Your objective
Swap "empty" for "blank" in the records below and write out everything from the line containing "Task: Like taaooma's" down to the line containing "[2292, 570]", leaving all else unchanged.

Records for the exercise
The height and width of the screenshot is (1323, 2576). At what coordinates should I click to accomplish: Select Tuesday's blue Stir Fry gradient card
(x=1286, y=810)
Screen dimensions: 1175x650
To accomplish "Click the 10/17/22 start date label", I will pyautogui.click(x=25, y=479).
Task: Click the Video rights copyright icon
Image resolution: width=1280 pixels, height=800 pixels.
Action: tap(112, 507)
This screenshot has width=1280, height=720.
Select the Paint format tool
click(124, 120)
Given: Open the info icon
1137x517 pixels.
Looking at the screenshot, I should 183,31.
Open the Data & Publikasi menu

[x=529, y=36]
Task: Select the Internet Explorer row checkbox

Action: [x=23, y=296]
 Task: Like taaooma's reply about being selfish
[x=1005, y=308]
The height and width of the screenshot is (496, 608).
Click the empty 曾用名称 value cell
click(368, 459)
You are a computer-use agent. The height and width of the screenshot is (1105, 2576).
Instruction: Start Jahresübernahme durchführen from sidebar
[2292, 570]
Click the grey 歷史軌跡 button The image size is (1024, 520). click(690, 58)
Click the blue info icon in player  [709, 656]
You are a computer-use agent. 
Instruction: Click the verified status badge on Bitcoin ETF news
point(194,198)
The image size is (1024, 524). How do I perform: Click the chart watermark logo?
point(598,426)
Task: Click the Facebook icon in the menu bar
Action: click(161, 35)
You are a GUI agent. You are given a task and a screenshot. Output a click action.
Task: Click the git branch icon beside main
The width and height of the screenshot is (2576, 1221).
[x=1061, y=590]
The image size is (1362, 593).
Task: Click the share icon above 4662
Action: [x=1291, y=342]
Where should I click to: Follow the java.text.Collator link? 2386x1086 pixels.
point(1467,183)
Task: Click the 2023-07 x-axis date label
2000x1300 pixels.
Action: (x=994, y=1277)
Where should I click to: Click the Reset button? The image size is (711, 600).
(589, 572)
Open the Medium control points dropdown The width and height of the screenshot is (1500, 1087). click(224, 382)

Solution to this problem
 Task: Like taaooma's reply about being selfish
[x=1005, y=308]
The height and width of the screenshot is (496, 608).
Click the blank 曾用名称 value cell
click(368, 459)
You are a computer-use agent. The height and width of the screenshot is (1105, 2576).
Instruction: Start Jahresübernahme durchführen from sidebar
[2292, 570]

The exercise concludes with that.